PROVIDED ENTRIES:
────────────────

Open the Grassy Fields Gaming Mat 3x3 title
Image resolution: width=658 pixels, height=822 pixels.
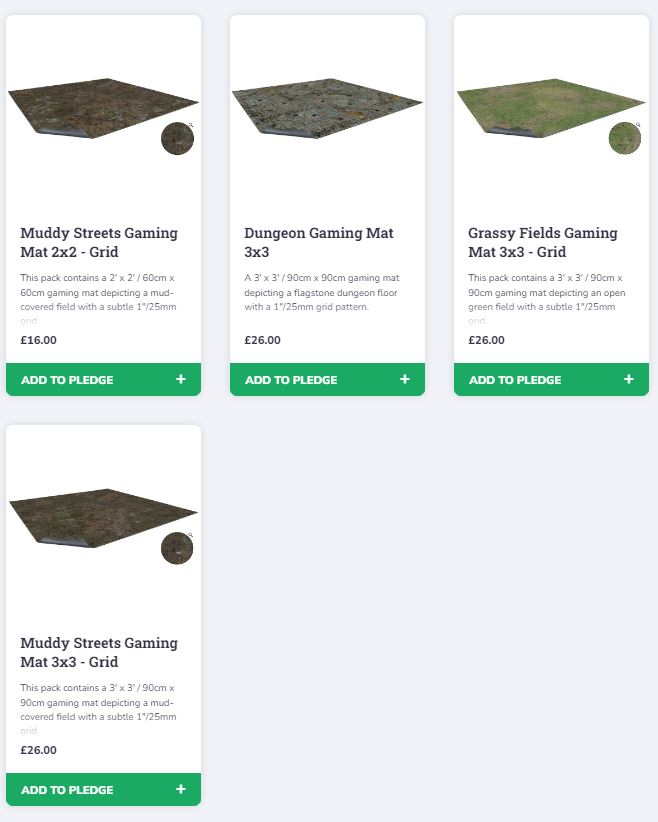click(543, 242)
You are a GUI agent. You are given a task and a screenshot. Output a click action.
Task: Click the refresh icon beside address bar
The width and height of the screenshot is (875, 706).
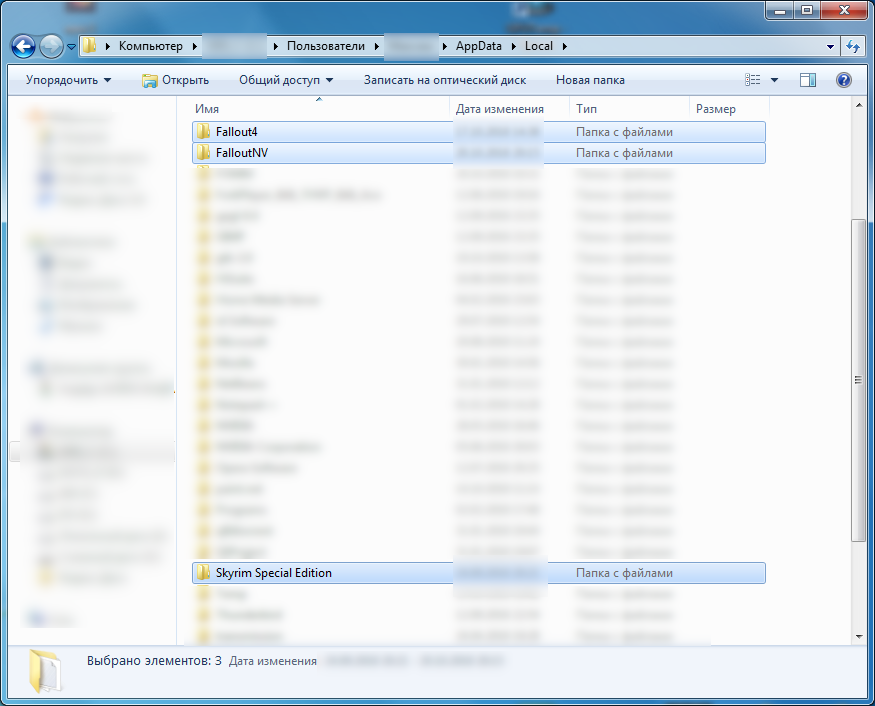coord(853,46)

────────────────

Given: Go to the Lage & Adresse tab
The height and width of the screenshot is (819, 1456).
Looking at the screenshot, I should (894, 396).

────────────────

WHAT THE TASK ASKS:
Print exactly the lines above that run from the one with "Open the Grassy Fields Gaming Mat 3x3 title" down to the one with "Task: Click the", and omit the pictures.

ANSWER BELOW:
Open the Grassy Fields Gaming Mat 3x3 title
Image resolution: width=658 pixels, height=822 pixels.
click(543, 242)
You are a GUI agent. You are given a task and a screenshot. Output a click action.
Task: Click the refresh icon beside address bar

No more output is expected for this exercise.